Jaryono

Home » Hobby » Electronics

Electronics

Pengertian Arus Listrik AC dan DC

Pengertian Arus Listrik AC (Alternating Current)

Arus Listrik AC adalah merupakan jenis arus yang tidak mengalir secara searah. Melainkan bolak-balik. Arus AC memiliki nilai dan arah yang selalu berubah-ubah dan akan membentuk suatu gelombang yang bernama gelombang sinusoida.

AC4
Gambar 1.1 Alternaing Current Curve

Pada arus listrik AC, dikenal yang namanya frekuensi. Yang mana besarnya frekuensi ini berbeda-beda di setiap negara.

Di Indonesia, arus listrik AC yang ditetapkan oleh PLN memiliki frekuensi sebesar 50 Hertz. Sedangkan tegangan standar untuk arus bolak-bali 1 fasa di Indonesia adalah 220 Volt. Contoh penggunaan dari arus listrik AC pun sangat banyak.

Anda bisa dengan mudah menjumpainya dimana-mana. Hampir semua alat-alat yang ada di rumah anda menggunakan arus listrik AC.

AC2
Gambar 1.2 Simulasi Pembangkit Energi Listrik AC

Kelebihan Arus Listrik AC (Alternating Current)

  • Arus Listrik AC biasanya dipergunakan untuk menyalurkan listrik menuju tempat yang jauh dikarenakan arus AC memiliki kerugian yang lebih kecil dibandingkan arus DC. Listrik disalurkan menggunakan voltage yang tinggi yang sudah di step up dari trafo sehingga menjadi pilihan yang tepat untuk menyalurkan listrik menuju ketempat yang jauh sehingga berbeda dengan arus DC.
  • Arus AC sangat mudah untuk didapatkan hanya dengan menggunakan generator sedangkan untuk arus DC sulit.

Kekurangan Arus Listrik AC (Alternating Current)
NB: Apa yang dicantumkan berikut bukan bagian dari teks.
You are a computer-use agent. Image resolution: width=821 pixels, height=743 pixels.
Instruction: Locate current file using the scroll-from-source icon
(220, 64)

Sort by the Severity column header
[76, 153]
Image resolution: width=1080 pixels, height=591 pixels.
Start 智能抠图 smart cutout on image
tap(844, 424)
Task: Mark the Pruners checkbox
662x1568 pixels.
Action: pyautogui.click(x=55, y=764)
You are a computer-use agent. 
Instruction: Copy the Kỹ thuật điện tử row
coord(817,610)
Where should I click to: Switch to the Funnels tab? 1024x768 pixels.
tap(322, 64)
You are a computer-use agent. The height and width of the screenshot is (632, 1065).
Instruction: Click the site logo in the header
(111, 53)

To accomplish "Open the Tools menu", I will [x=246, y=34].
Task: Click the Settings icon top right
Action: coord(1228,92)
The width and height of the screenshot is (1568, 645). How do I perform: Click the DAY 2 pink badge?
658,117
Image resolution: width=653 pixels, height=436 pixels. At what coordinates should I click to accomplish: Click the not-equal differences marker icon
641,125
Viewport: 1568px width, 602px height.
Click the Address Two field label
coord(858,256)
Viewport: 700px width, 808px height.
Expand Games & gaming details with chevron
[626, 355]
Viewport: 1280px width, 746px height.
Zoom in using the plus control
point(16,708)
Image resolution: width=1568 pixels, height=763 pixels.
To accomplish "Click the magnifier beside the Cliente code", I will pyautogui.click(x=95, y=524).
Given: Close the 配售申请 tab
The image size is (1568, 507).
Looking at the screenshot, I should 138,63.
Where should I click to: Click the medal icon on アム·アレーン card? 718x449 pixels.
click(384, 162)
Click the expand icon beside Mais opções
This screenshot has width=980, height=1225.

  • Arus AC tidak dapat disimpan dalam waktu yang lama dan juga tidak dapat dipindahkan untuk keperluan yang tiba-tiba. Berbeda dengan arus DC yang bisa kita dapatkan atau kita pindahkan dalam bentuk aki dan baterai.

Pengertian Arus Listrik DC (Direct Current)

Arus Listrik DC merupakan jenis arus yang mengalir secara searah. Awalnya arus DC dikira mengalir dari kutub positif menuju kutub negatif.

AC5
Gambar 1.3 Direct Current Curve

Namun kini banyak ilmuwan yang mengatakan bahwa sebenarnya arus listrik DC mengalir dari Kutub negatif ke kutub positif.

Aliran inilah yang menyebabkan terjadinya lubang-lubang bermuatan positif yang membuatnya seperti terlihat mengalir dari kutub positif ke kutub negatif. Pada arus DC, tegangan listrik memiliki nilai dan arah yang tetap.

Contoh penggunaan dari arus DC dalam kehidupan sehari-hari juga cukup banyak. Seperti pada handphone, laptop, radio, dan komputer.

Biasanya, arus listrik DC disimpan dalam bentuk baterai yang umum digunakan pada jam dinding, remot TV, atau dalam bentuk aki yang tersedia pada mobil dan motor.

AC1
Gambar 1.4 Simulasi Pembangkit Energi Listrik DC

Kelebihan Arus Listrik DC (Direct Current)

  • Arus Listrik DC dapat kita temui disetiap peralatan elektronik seperti remote dan segala jenisnya. Yang dapat disimpan dalam bentuk baterai atau aki.
  • Arus Listrik DC dapat diisi ulang supaya kita mudah untuk membawa dan menyimpannya dalam waktu yang lama

Kekurangan Arus Listrik DC (Direct Current)

  • Arus DC hanya bisa digunakan dalam daya yang rendah dan tidak dalam daya yang tinggi.